▶ **REQUIRED ACTION**
Keep the pictures out and restate every record exactly.

▶ **Items from a dataset**

*-*-*

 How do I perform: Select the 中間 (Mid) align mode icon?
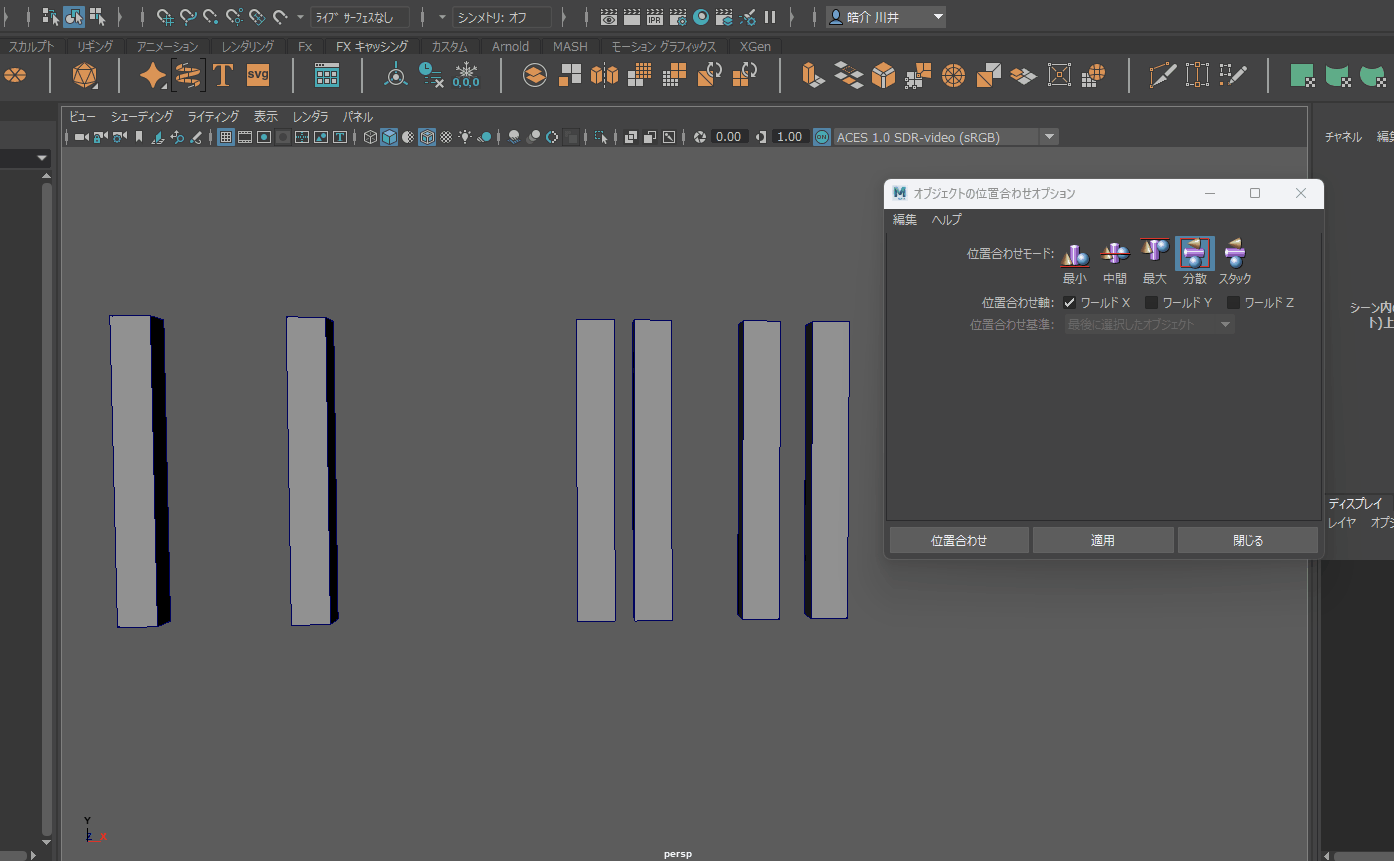tap(1114, 254)
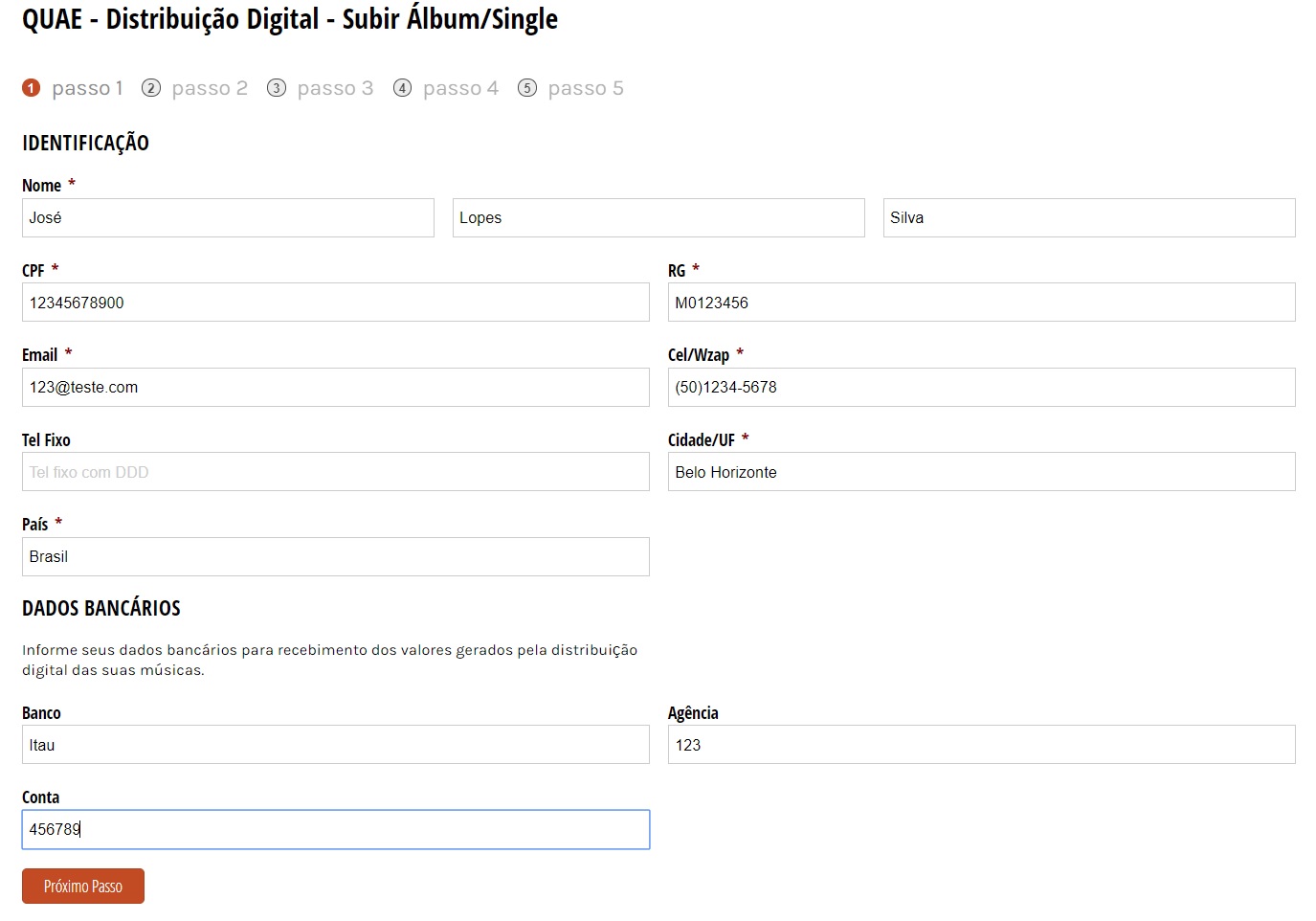This screenshot has height=921, width=1316.
Task: Select the Cel/Wzap phone number field
Action: [x=981, y=388]
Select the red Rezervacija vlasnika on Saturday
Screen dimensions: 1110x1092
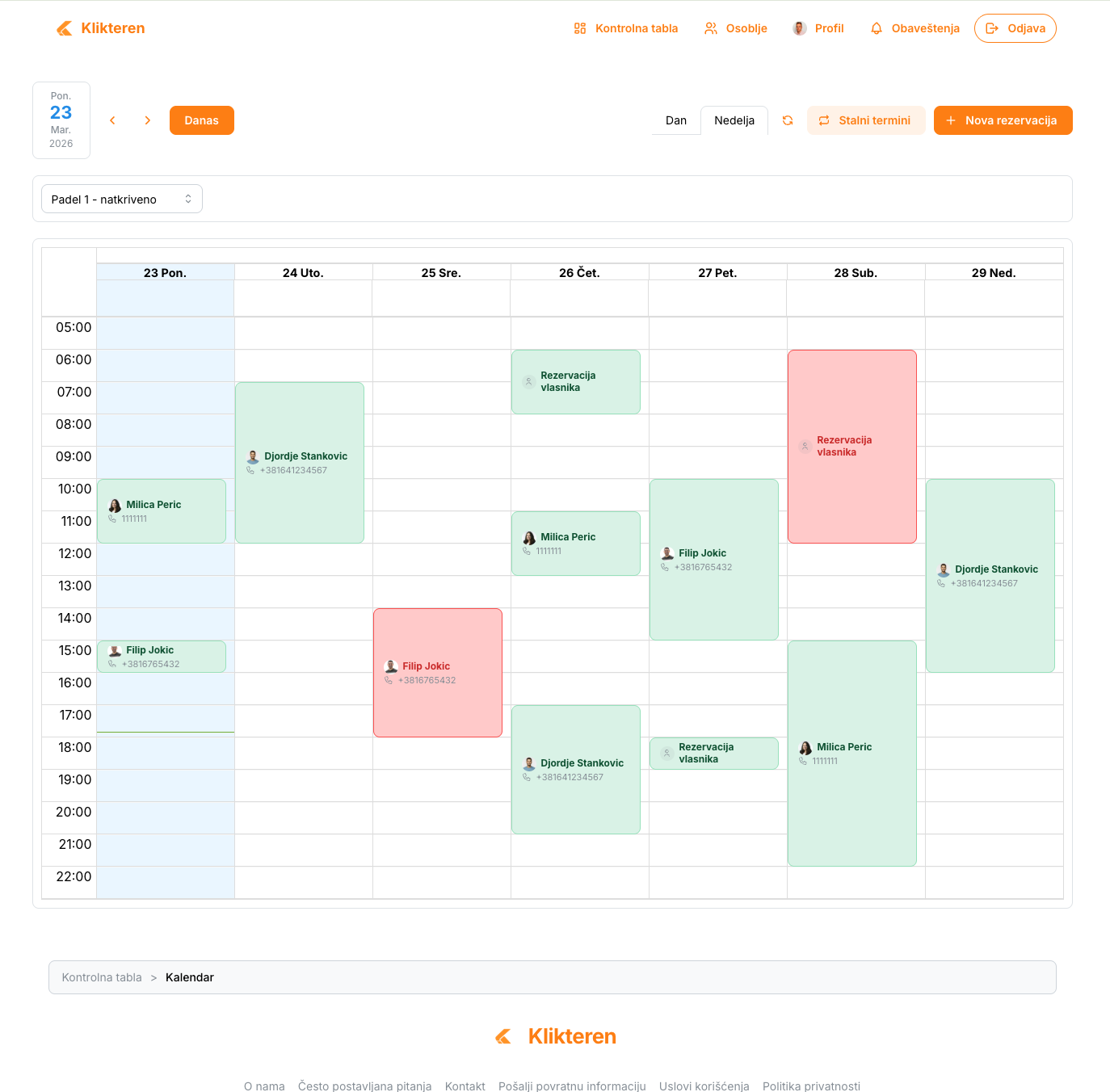851,446
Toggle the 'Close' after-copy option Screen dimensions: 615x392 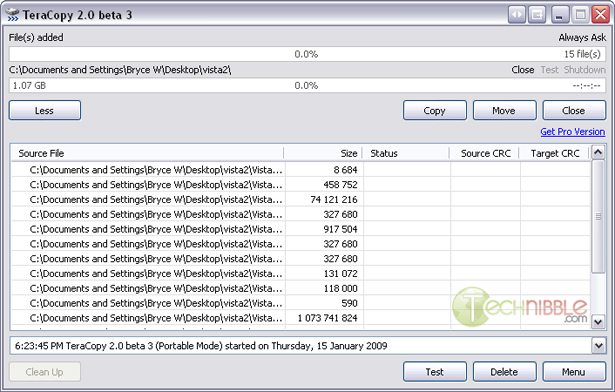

*-*-*

▶ **EXERCISE OUTPUT**
 How do I perform: Select the 中間 (Mid) align mode icon?
tap(1114, 254)
This screenshot has height=921, width=1316.
Task: Select the Cel/Wzap phone number field
Action: [x=981, y=388]
Select the red Rezervacija vlasnika on Saturday
Screen dimensions: 1110x1092
851,446
Toggle the 'Close' after-copy option Screen dimensions: 615x392 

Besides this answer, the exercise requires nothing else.